PyTorchで文字認識
Published:
By nobCategory: Posts
Tags: 文字認識 OpenCV Pillow PyTorch Intel-Extension-for-PyTorch Python
Intel Extension for PyTorchを有効にする
import torch
import intel_extension_for_pytorch as ipex # isort: skip
Datasetを作成する
カスタムDatasetクラスを定義する
画像のファイル名とラベルを記載した注釈ファイルを作成し、注釈ファイルを読み込んでDataSetを作成する。
注釈ファイルの内容
table-1-a-0001.png 1
table-1-a-0002.png n
table-1-a-0003.png /
[ファイル名] [ラベル]
学習には使わないが、2桁の数字の画像も注釈ファイルに含めておく。
参考:
import os
from torch.utils.data import Dataset
from torchvision.io import read_image
class ImageDataset(Dataset):
def __init__(
self,
annotation_file,
label_names,
image_dir,
transform=None,
target_transform=None,
):
self.label_names = label_names
self.annotations = self.load_annotation_file(annotation_file)

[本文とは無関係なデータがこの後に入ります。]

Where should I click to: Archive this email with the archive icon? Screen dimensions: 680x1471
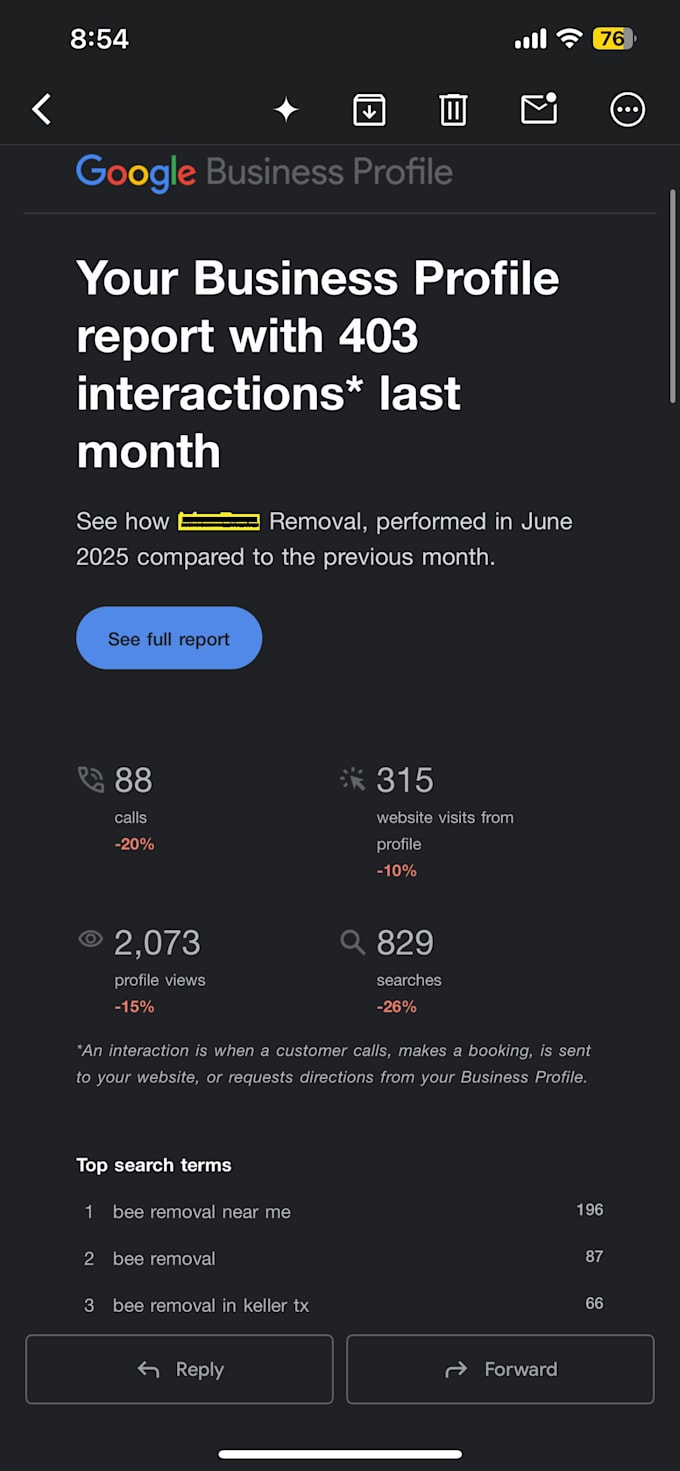369,109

self.image_dir = image_dir
self.transform = transform
self.target_transform = target_transform
def load_annotation_file(self, annotation_file):
annotations = []
with open(annotation_file, "r") as f:
while line := f.readline():
file_name, label_name = line.split()
if label_name in self.label_names:
annotations.append([file_name, label_name])
return annotations
def __len__(self):
return len(self.annotations)
def __getitem__(self, i):
image_path = os.path.join(self.image_dir, self.annotations[i][0])
image = read_image(image_path)
if self.transform:
image = self.transform(image)
label_name = self.annotations[i][1]
# ラベルをOne-Hotエンコーディングする
label = torch.zeros(len(self.label_names))
label_index = self.label_names.index(label_name)
label[label_index] = 1
if self.target_transform:
label = self.target_transform(label)
return image, label
Datasetの前処理をする
画像によって大きさが異なるので、大きさを等しくするための変換処理をする。
変換処理は
torchvision.transforms
モジュールや
torchvision.transforms.v2
モジュールを使って行う。
v1よりv2の方が実行速度が速い ということなので、他のtransformsと組み合わせて使えるようにv2のインターフェースで変換処理を作成する。
参考:
- V1 or V2? Which one should I use?
- How to write your own v2 transforms
- PyTorchのtransforms.v2を文字の画像に適用する
変換処理
- 画像ごとに余白の大きさが異なるので、画像から余白を取り除く
-
画像の大きさを揃える
PIL.ImageOps.pad を使うと画像のサイズ変更・余白の追加・センタリングをまとめて実行できる。
変換処理をまとめる。
from nobituk import PillowPad, Trim
from torchvision.transforms import v2
image_width = 90
image_height = 120
transforms = v2.Compose(
[
Trim(),
PillowPad(size=(image_width, image_height)),
v2.Grayscale(),
v2.ToDtype(torch.float32, scale=True),
]
)
Datasetを作成する。注釈ファイルには2桁の数字も含まれるのでラベルを指定する。
label_names = [str(i) for i in range(10)]
label_names.extend(["+", "-", "/", "n", "N"])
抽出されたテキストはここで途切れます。